Bridging Chemotherapy : The time from leukapheresis to CAR-T infusion is generally 4 to 6 weeks. During that period, most patients will require chemotherapy to decrease or maintain their leukemia burden. It is generally recommended to give the least toxic chemotherapy that will allow for disease control. In addition, it is important to consider avoiding certain agents. For example, inotuzumab ozogamicin is generally not preferred during the bridging period because it can lead to prolonged B-cell aplasia and concerns have been raised about the effectiveness of CD19 CAR in the absence of any CD19 + antigen load.

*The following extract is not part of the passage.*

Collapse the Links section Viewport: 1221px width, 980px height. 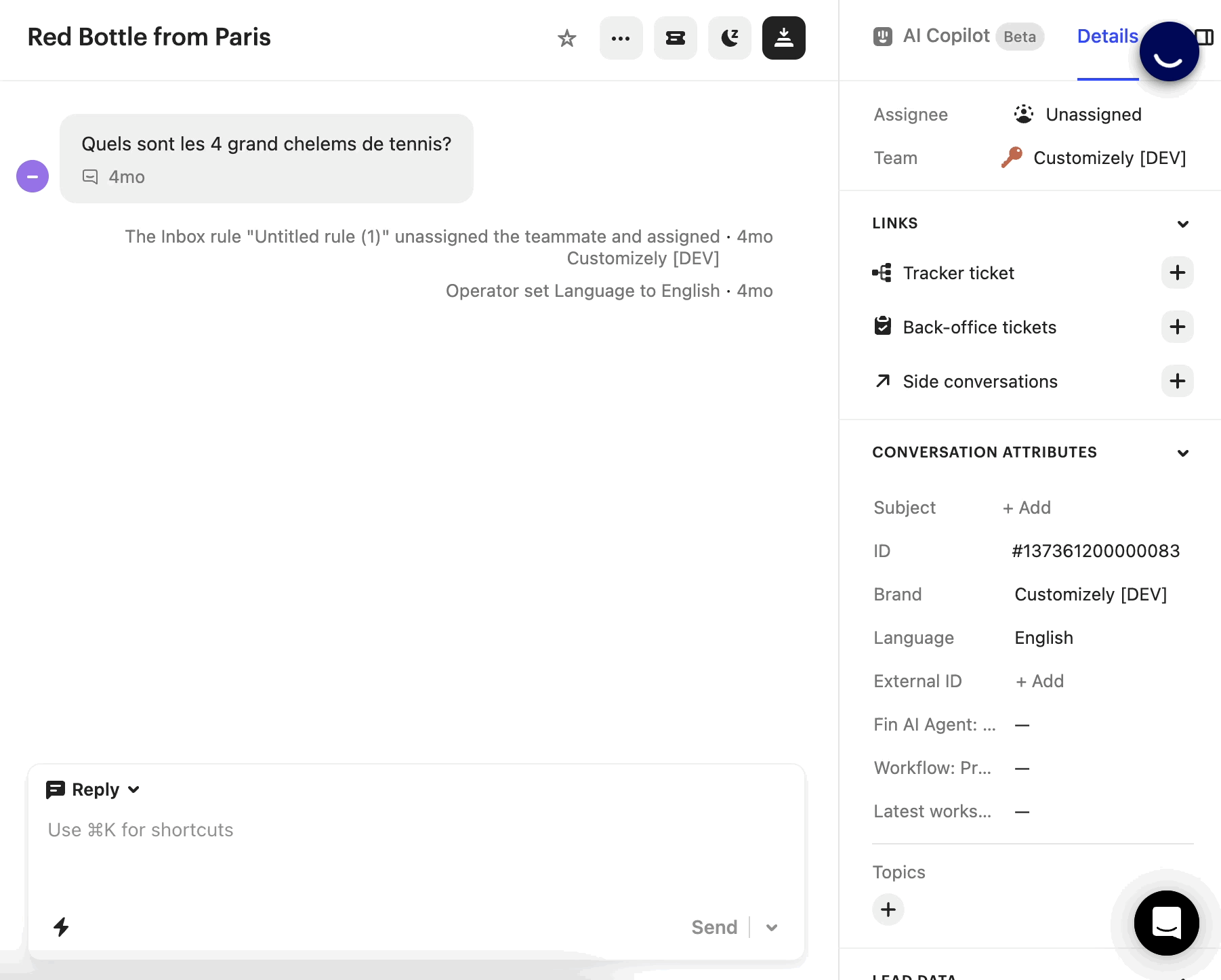1182,224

Lymphodepletion chemotherapy: The goal of lymphodepletion is to provide an in-vivo environment that will result in the expansion, function, and persistence of CAR-T cells. The preferred regimen includes cyclophosphamide (500 mg/m 2 × 2 days) and fludarabine (30mg/m 2 × 4 days). It is hypothesized that these agents result in the depletion of T cells, B cells, and natural killer (NK) cells and the eradication of immunosuppressive T-regulatory cells and cytokines. CAR-T cells can be infused 2 to 14 days after finishing lymphodepletion.
Disease assessment: Some centers perform a bone marrow aspiration/biopsy before lymphodepletion; others perform the assessment after lymphodepletion but before CAR infusion.
Infection and organ function: Patients should not have any active infections before CAR-T infusion. This includes documenting a negative influenza test during influenza season. The presence of active infection can result in more severe side effects such as severe cytokine release syndrome. Patients should also have adequate organ function before infusion.
Setting for infusion: CAR-T cells can be infused in the inpatient or outpatient setting. If performed outpatient, it is important that the patient stays within close proximity of the treating center.
Infusion: A single dose of tisagenlecleucel generally ranges from 0.2 to 5.0 × 10 6 CAR-T cells/kg for patients up to 50 kg and 0.1 to 2.5 × 10 8 CAR-T cells for patients over 50 kg. Typically, the actual volume of CAR-T cells is small (< 50 mL); thus the infusion can be completed in a few minutes. Infusion-associated reactions are rare, but premedication with acetaminophen and diphenhydramine is advised (corticosteroids need to be avoided).